AIM 1
Return the records below exactly as they appear, everything from the start of the records down to the line containing "tap(420, 447)", including that line. Omit the pictures from your answer.

SELECTED EXTRACT

Me, Myself and My Arranged Marriage is a modern take on the whole arranged marriage process. The protagonist is introduced to a series of bachelors through friends, family and colleagues. The reader is able to see and feel the entire process even if they have never experienced it before, and a lot of people going through it can relate to the story too.
Arranged marriage has historically received a lot of bad press and I wanted to demonstrate through this book that the arranged marriage process can be funny, frustrating, soul destroying for some, and entertaining all at the same time.

– Was the book inspired by any personal stories of your own?

Over the years my Mother has made it her mission to see me married off and has introduced me to over 200 bachelors. Much to her dismay none of them were ‘the one’ for me, but I did meet a variety of people along the way and the book reflects a lot of my own personal experiences. However, due to legal reasons I have to say the book is ‘part reality and part fiction.’ It’s up to the reader to decipher what they think is real and what is fiction.

– For the single British Pakistani women out there who are currently looking for a life partner and might be struggling like the protagonist of your book, any words of advice?

I would say – never give up hope. It’s said and believed that ‘we were all made in pairs’ and I believe that your Mr Right is out there. It may take more time for some, but never see it as a race because all good things come to those who wait and have (sabr) patience.

– How would you define your British Pakistani identity?

I feel that I have been bought up with the perfect balance of Eastern and Western values. My Maternal side is based in Pakistan and as a child I thoroughly enjoyed visiting my family who are spread all over Pakistan. We would begin in Karachi, then Islamabad to visit my Bari Ami Jee (My Maternal Grandmother) then head to Lahore to see my Uncle. I am fluent in Urdu and Punjabi alongside Hindi and after a lot of painstaking hours by my Mum I can cook pretty much all Pakistani dishes. My parents wanted to ensure like most immigrant parents that I never forgot my roots and they ensured that I was aware of my heritage and traditions.

– Being British Pakistani, what kind of challenges have you faced growing up and living in the UK?

I think most British born Pakistani’s like me would have experienced racism on some level and I was no different. It makes me so sad to hear that people are still facing racism in schools, places of work and even in their day to day lives whilst even walking down the street. We live in 2023 and the world has moved on, yet somehow racial slurs are still used by people to intimidate others and promote hate is just heartbreaking for me to see and hear.

– Currently, what issues are facing the British Pakistani community in your opinion?

AIM 2
Retype the part of the interview about the arranged marriage book that runs from "Arranged marriage has" down to "of your own?", without changing a word.

THE RECORDS
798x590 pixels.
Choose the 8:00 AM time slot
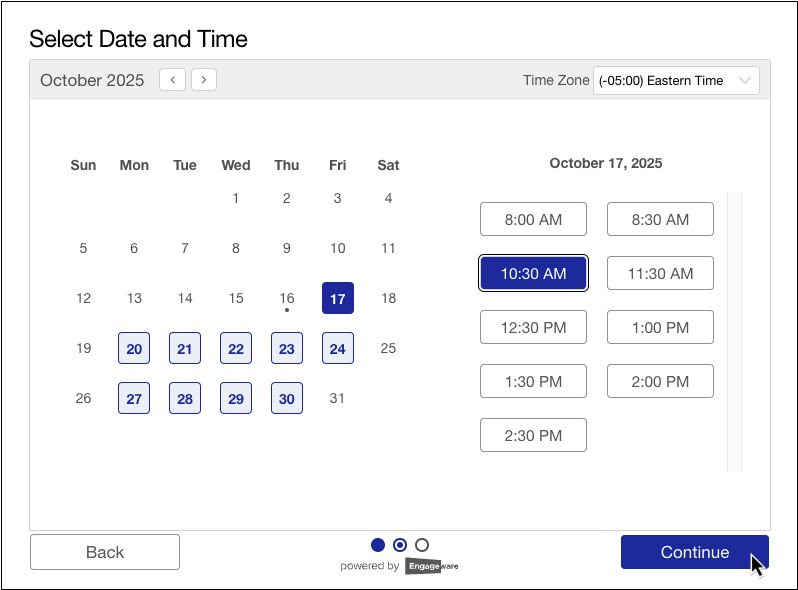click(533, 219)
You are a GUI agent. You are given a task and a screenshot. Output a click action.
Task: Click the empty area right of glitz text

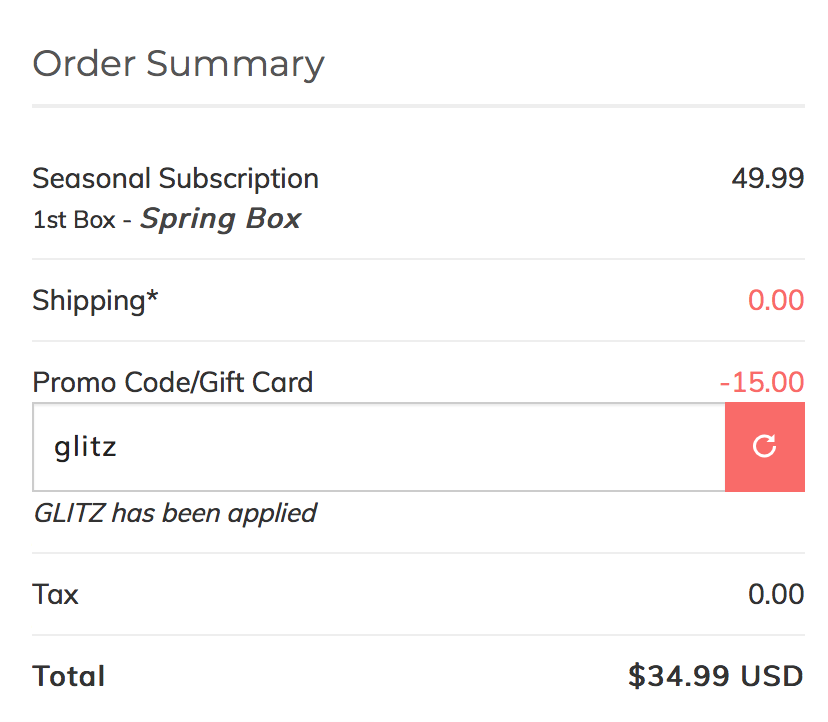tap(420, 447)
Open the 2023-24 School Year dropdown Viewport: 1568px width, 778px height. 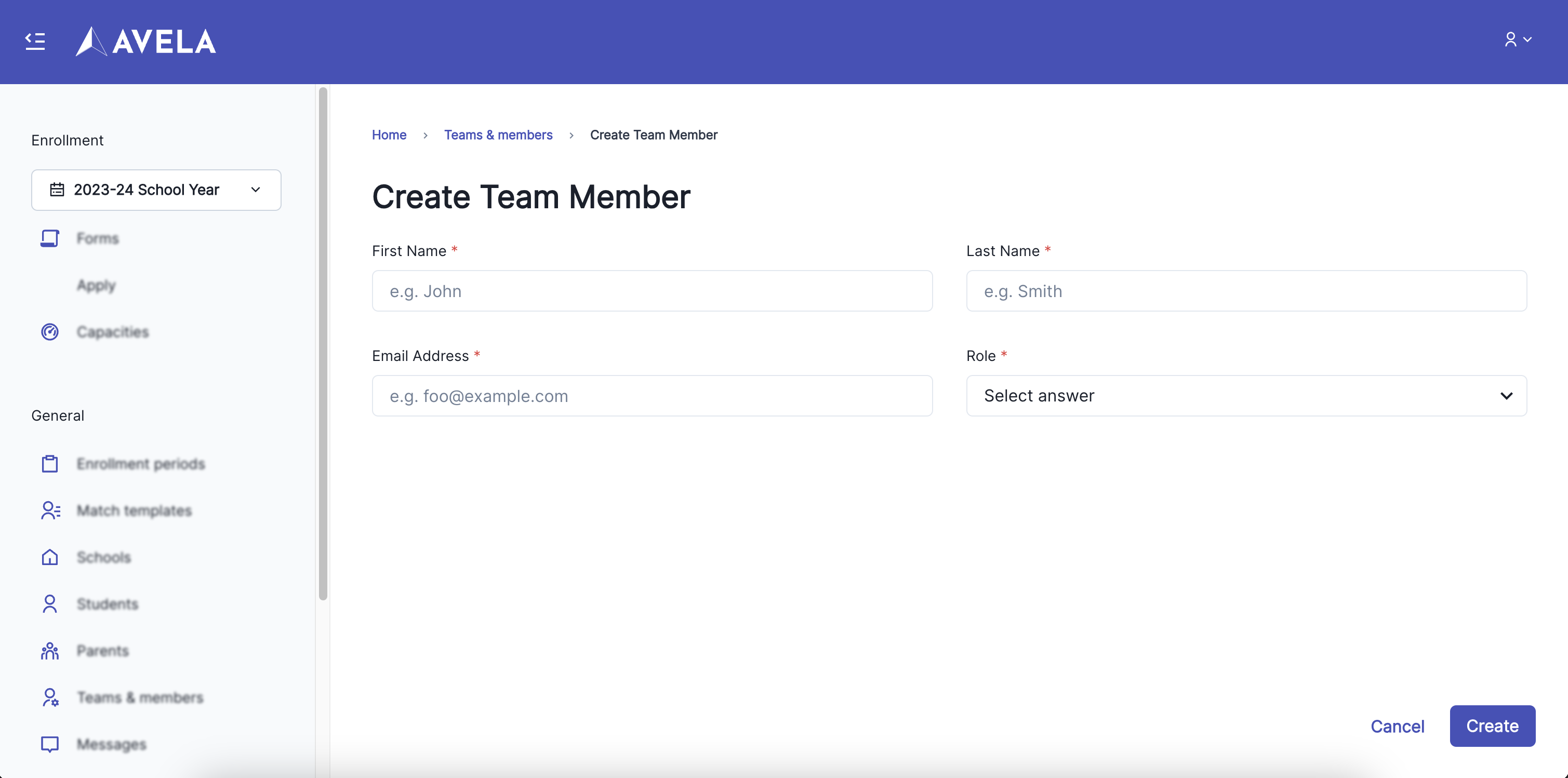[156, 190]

TASK OUTPUT 1
798x590 pixels.
Choose the 8:00 AM time slot
click(533, 219)
You are a GUI agent. You are given a task and a screenshot. Output a click action.
Task: Click the empty area right of glitz text

tap(420, 447)

TASK OUTPUT 2
Arranged marriage has historically received a lot of bad press and I wanted to demonstrate through this book that the arranged marriage process can be funny, frustrating, soul destroying for some, and entertaining all at the same time.

– Was the book inspired by any personal stories of your own?